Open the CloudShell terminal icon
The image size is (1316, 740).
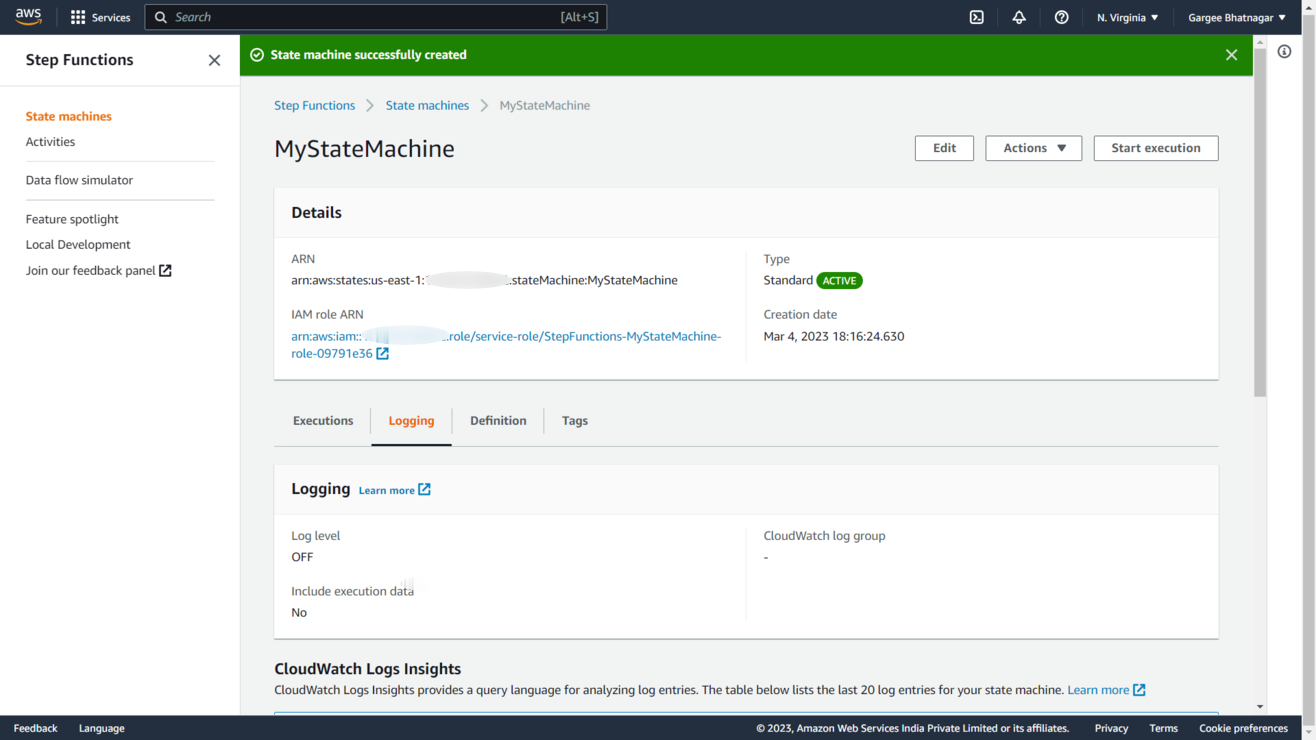click(977, 17)
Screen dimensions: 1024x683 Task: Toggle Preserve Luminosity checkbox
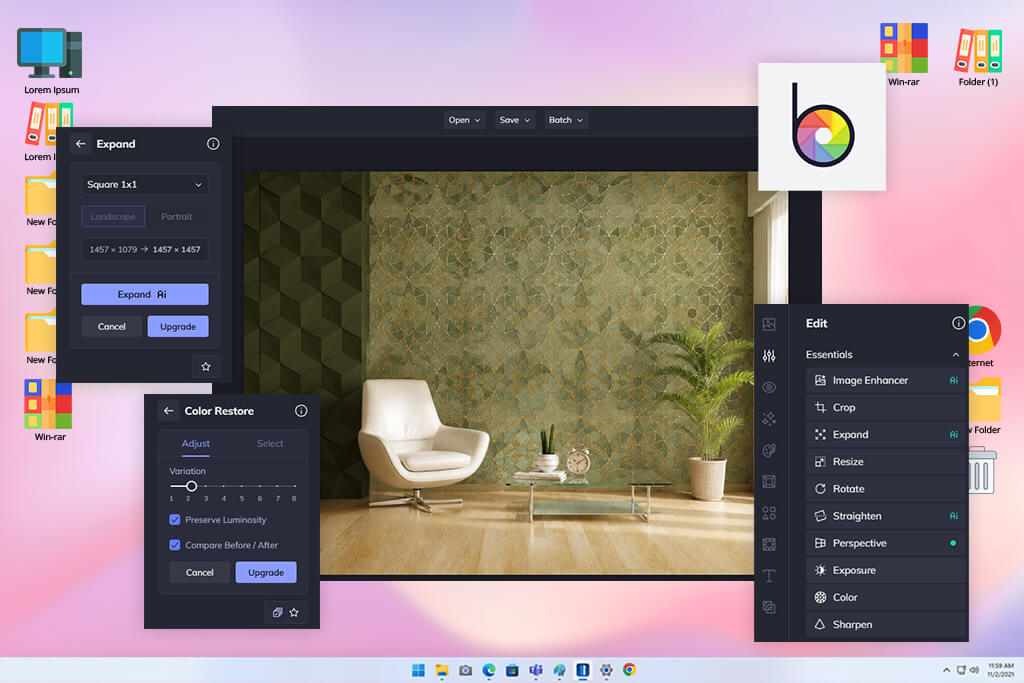pyautogui.click(x=175, y=520)
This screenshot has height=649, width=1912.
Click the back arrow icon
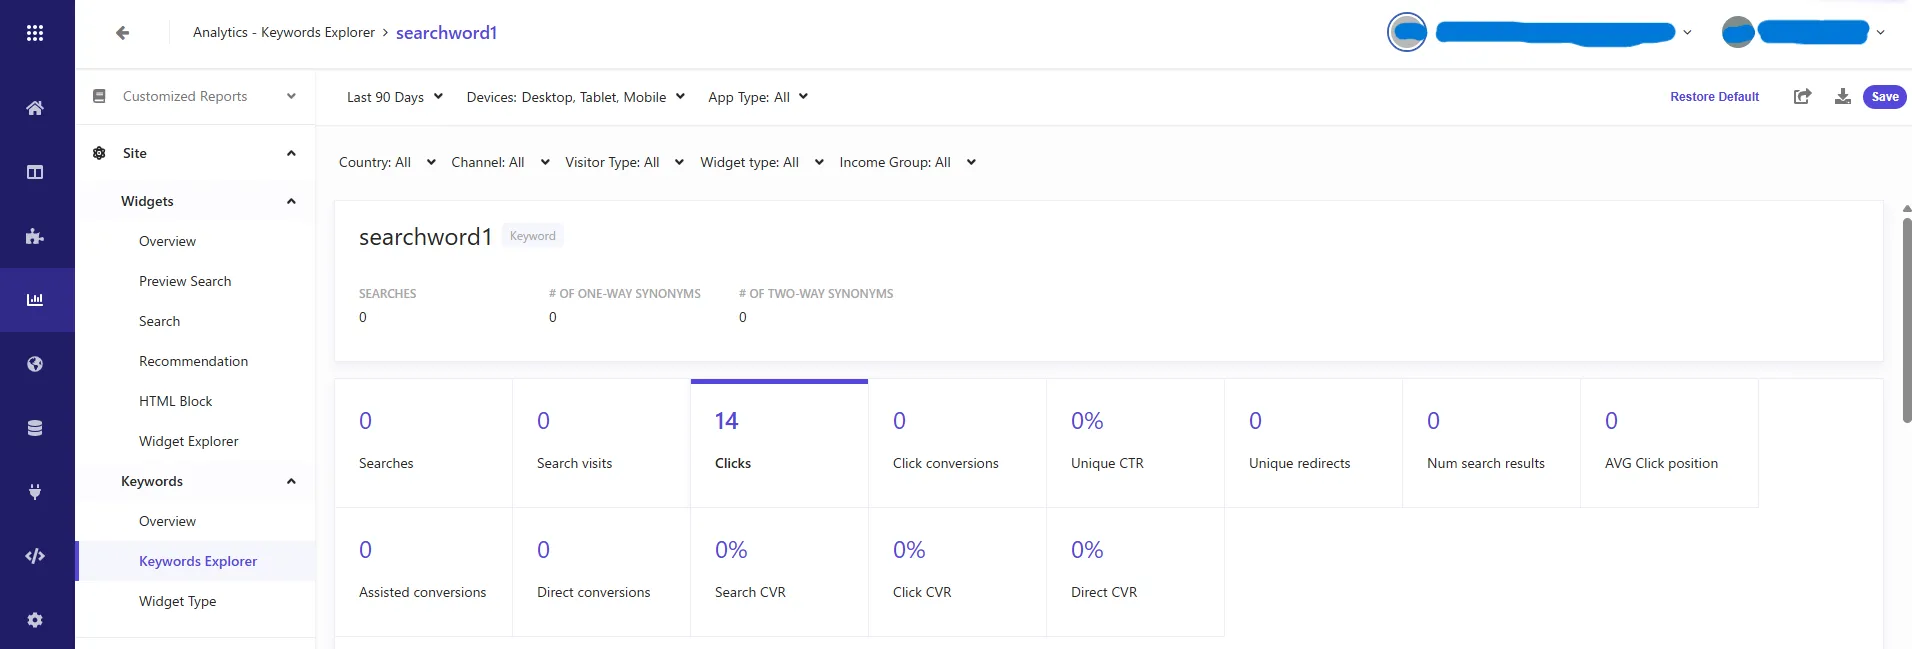point(122,33)
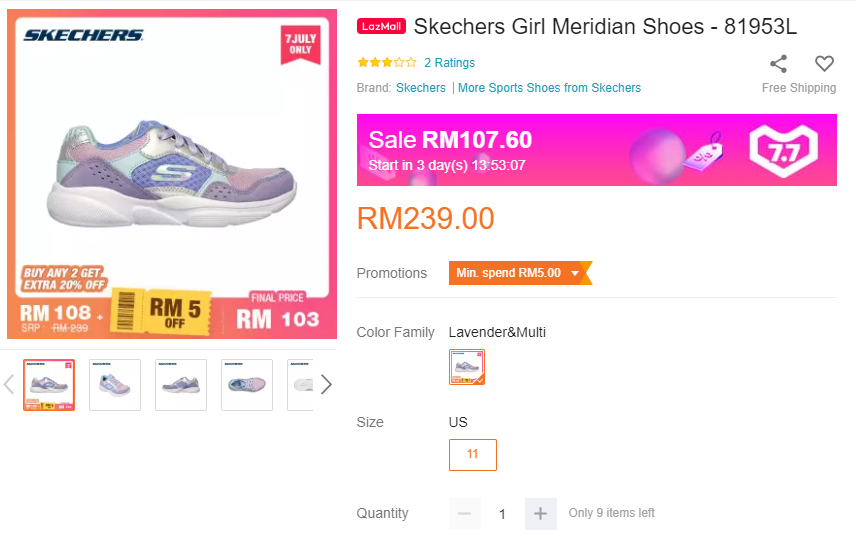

Assignment> In the reply, each line of the data must appear exactly as written, and no picture may appear.

Answer>
Open the CloudShell terminal icon
The image size is (1316, 740).
click(977, 17)
Screen dimensions: 1024x683 Task: Toggle Preserve Luminosity checkbox
pyautogui.click(x=175, y=520)
This screenshot has height=649, width=1912.
Click the back arrow icon
point(122,33)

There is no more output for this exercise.